FINDINGS AND RECOMMENDATIONS
Finding 4: In regard to lighting, performance, and health, the committee has found the following:
Daylight is a special light source because it may provide a view (through a window), high light levels, and good color rendering, and it is ever-changing. Direct and reflected sunlight can create significant visual problems if windows, skylights, and clerestories allow in too much or too little light. However, such problems can be controlled with manual blinds and other types of window treatments.
There is good evidence from studies of adult populations that the visual conditions in schools resulting from both electric lighting and daylighting are adequate for most children and adults.
There is, however, concern that a significant percentage of students in classrooms do not have properly corrected eyesight, and thus, the general lighting conditions suitable for visual functioning by the average student may be inadequate for those students without properly corrected eyesight. It could be hypothesized that daylight may benefit these children by providing higher light levels and better geometries than would otherwise be present from electric lighting alone.
However, the potential advantages of daylight in classrooms for improving visual performance of children with or without properly corrected eyesight has not been systematically studied.
Because of inconsistent results and the small number of well-designed studies, there is insufficient evidence at this time to determine whether or not an association exists between daylighting and student performance.
A growing body of evidence suggests that lighting may play an important nonvisual role in human health and well-being through the circadian system.

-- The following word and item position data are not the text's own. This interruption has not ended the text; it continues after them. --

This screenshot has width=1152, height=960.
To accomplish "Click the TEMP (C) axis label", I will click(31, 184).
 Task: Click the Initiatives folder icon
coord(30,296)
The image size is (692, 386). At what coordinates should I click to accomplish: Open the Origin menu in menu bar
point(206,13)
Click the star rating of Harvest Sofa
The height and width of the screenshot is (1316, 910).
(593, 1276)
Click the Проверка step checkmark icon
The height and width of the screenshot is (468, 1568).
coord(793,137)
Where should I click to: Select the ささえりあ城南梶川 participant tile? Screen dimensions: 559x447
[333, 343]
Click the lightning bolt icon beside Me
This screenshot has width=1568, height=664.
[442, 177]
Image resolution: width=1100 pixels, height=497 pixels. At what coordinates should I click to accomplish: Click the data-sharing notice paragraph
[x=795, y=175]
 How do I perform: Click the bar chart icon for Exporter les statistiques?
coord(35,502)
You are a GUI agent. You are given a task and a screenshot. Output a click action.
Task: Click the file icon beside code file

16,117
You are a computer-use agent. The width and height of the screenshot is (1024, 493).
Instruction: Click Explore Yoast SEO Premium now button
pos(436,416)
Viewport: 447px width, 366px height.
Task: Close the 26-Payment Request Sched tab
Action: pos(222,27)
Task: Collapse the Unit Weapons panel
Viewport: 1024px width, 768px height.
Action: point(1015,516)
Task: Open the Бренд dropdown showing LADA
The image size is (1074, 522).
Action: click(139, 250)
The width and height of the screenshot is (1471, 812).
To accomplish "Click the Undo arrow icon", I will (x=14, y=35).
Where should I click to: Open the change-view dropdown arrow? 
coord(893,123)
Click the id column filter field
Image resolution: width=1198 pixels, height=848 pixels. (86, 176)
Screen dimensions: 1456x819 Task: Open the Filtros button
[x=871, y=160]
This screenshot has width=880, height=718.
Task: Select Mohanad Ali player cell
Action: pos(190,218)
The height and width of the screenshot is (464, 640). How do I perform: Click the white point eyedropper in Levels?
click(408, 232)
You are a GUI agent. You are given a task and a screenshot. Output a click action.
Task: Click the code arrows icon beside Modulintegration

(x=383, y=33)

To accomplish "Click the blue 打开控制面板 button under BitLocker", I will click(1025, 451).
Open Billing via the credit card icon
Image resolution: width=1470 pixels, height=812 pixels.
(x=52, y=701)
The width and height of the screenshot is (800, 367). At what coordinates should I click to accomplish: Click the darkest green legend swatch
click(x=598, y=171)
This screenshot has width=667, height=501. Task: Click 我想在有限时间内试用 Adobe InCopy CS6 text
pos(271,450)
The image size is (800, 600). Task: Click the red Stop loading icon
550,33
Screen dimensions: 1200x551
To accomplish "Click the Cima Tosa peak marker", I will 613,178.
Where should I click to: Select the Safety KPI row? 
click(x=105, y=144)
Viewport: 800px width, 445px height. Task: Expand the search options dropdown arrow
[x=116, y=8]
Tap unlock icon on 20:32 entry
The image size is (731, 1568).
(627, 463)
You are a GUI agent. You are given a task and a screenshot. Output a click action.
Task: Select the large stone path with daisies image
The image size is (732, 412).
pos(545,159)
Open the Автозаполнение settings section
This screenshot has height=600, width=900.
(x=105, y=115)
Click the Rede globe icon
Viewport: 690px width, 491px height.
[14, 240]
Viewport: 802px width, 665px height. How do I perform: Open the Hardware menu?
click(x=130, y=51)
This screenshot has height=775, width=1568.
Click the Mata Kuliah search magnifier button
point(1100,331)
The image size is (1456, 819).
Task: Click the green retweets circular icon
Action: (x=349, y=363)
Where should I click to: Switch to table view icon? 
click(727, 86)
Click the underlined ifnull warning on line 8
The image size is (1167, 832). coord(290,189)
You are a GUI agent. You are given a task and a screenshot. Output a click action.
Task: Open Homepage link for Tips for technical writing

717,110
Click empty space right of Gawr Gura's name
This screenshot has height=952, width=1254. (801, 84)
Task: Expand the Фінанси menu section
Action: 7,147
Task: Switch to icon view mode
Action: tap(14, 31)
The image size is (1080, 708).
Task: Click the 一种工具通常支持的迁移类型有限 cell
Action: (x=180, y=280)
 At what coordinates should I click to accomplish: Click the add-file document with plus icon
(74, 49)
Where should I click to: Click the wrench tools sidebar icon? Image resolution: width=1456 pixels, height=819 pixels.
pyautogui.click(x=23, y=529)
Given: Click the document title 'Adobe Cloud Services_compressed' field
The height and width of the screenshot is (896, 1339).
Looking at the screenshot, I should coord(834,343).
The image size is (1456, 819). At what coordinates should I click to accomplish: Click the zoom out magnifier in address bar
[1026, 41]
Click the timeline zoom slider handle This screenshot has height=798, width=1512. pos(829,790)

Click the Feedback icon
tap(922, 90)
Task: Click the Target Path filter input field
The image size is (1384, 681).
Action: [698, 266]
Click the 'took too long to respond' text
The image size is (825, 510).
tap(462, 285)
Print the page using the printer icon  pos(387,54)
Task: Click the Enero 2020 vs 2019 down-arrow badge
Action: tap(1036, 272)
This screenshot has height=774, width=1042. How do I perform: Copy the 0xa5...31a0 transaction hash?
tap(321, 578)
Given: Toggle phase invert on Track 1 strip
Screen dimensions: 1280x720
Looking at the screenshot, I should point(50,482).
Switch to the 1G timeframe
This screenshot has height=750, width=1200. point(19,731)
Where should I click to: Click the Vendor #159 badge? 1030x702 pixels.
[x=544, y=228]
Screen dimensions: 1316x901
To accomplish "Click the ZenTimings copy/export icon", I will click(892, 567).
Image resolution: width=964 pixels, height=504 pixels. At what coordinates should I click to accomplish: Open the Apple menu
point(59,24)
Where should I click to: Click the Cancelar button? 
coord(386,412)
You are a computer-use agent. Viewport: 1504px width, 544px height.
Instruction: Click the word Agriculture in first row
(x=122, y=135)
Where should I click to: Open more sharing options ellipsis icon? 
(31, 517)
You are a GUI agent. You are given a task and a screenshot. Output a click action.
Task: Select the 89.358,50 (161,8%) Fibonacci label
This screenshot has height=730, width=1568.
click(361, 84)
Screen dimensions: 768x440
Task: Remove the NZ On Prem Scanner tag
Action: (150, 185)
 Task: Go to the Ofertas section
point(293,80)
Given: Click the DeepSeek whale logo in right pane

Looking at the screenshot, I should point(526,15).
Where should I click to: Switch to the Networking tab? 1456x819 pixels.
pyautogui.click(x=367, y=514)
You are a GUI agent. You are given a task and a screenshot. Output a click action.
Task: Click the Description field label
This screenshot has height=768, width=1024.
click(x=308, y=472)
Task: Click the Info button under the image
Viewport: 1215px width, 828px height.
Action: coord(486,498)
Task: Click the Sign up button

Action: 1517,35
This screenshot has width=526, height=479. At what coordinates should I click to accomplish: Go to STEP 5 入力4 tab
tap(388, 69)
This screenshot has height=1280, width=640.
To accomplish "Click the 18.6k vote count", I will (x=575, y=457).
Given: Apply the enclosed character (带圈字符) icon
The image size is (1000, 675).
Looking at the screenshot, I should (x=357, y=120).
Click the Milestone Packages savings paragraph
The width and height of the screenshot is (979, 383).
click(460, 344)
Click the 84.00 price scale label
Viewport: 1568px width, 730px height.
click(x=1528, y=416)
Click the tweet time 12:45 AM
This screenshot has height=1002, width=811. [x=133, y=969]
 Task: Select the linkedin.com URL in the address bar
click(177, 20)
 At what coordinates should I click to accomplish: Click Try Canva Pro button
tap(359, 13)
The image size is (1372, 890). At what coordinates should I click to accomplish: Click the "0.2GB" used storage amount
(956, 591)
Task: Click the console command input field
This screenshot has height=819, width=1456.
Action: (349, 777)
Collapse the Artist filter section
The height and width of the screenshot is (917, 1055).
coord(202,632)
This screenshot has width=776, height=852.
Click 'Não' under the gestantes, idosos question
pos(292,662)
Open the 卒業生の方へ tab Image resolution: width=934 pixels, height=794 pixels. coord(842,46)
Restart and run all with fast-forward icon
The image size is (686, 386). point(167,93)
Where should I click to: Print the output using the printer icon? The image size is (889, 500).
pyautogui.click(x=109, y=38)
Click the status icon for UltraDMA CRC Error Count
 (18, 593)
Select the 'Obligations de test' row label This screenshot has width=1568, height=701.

However, the effect of light on health through circadian regulation of sleep, depression, and cell cycle has not been directly studied in children.
Recommendation 2: To determine the potential and actual performance of a lighting system, the entire system should be assessed because the total performance cannot be effectively evaluated based solely on the source of illumination or on the individual components needed to create the entire lighting system.
Recommendation 3: For green schools in which the lighting strategy is to use daylight extensively, control systems that can be easily operated, such as manual blinds or other types of window treatments, should be specified in order to control excessive sunlight or glare.